Where it falls short

I'll be blunt: for the diving I actually do, most of this regulator is overkill.

  • The cold-water engineering is wasted on me. Environmental sealing against freezing matters in 40°F quarry water and under ice. In 82°F Gulf Stream water it does nothing I'll ever notice. I'm paying for — and carrying — capability I don't use.
  • It's heavy. A diaphragm first stage with all that sealed hardware is denser than a comparable warm-water reg. On a long surface swim or when you're hauling gear down a dock at the bridge, you feel it. It's not punishing, but it's there.
  • It's expensive. You're at the premium end of the price range, and a chunk of that premium buys cold-water performance a Florida-only diver will never cash in.
  • Service routes through the Apeks dealer network. That's a strength for reliability and a mild inconvenience for logistics — you want a shop that actually stocks Apeks kits and knows the line. In South Florida that's not hard, but it's worth confirming before you buy, wherever you are.

None of these are flaws in the regulator. They're mismatches between the regulator and a warm-water use case. The XTX200 is doing exactly what it was built to do; it just wasn't built primarily for me.

Compared to the Scubapro MK25/S620

This is the comparison that matters, because the MK25 paired with an S620 second stage is the obvious alternative and, honestly, the more rational warm-water choice for a lot of divers.

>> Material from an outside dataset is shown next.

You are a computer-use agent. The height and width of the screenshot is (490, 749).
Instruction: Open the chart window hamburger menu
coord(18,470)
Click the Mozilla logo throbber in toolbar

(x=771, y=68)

The core difference is first-stage architecture. The MK25 is a balanced piston design; the XTX200 first stage is a sealed, overbalanced diaphragm. The piston Scubapro is famous for enormous, immediate gas delivery — it flows like a fire hose and feels incredibly free. It's also a simpler, lighter mechanism. The tradeoff is that a traditional piston first stage exposes more of its working parts to the water, which is why piston regs have historically been the ones with cold-water caveats, while sealed diaphragm regs own the ice-diving and silty-cave reputation.

In warm, clean water, both breathe superbly and you'd be hard-pressed to feel a meaningful difference at recreational depths. The S620 second stage is excellent and adjustable in its own right. So the choice comes down to philosophy:

  • If you dive only warm, clean water and want the lightest, freest-breathing premium reg, the MK25/S620 is arguably the smarter buy. You're not paying for sealing you don't need.
  • If you want one regulator that handles everything — warm reef today, a cold spring or a silt-out cave or a cold-water trip next year — the sealed diaphragm XTX200 buys you a margin the piston design doesn't, at the cost of weight and price.

It's piston simplicity and raw flow versus diaphragm sealing and do-anything range. Neither is wrong. They're answers to different questions.

Who should buy this

Buy the XTX200 if you're tech-leaning, cold-water-curious, or you simply want one rugged, fully serviceable regulator that will never be the limiting factor in any dive you'll plausibly do — and you don't mind paying for and carrying capability you may not use every weekend.

If you are a pure warm-water recreational diver and you'll never leave the Gulf Stream, be honest with yourself: a lighter, cheaper premium reg like the MK25/S620 will breathe just as well on the reef and won't make you pay for ice ratings. There's no shame in buying the right tool for the water you actually dive.

My verdict: the XTX200 is overkill for warm Florida water, and I dive it anyway — because I'd rather own one overbuilt, sealed, endlessly serviceable regulator that covers every dive I might ever do than buy a second reg the day my diving gets colder or dirtier. If you think the same way, it's an easy recommendation. If you don't, buy lighter and save the money. Either answer is defensible; just pick it with your eyes open.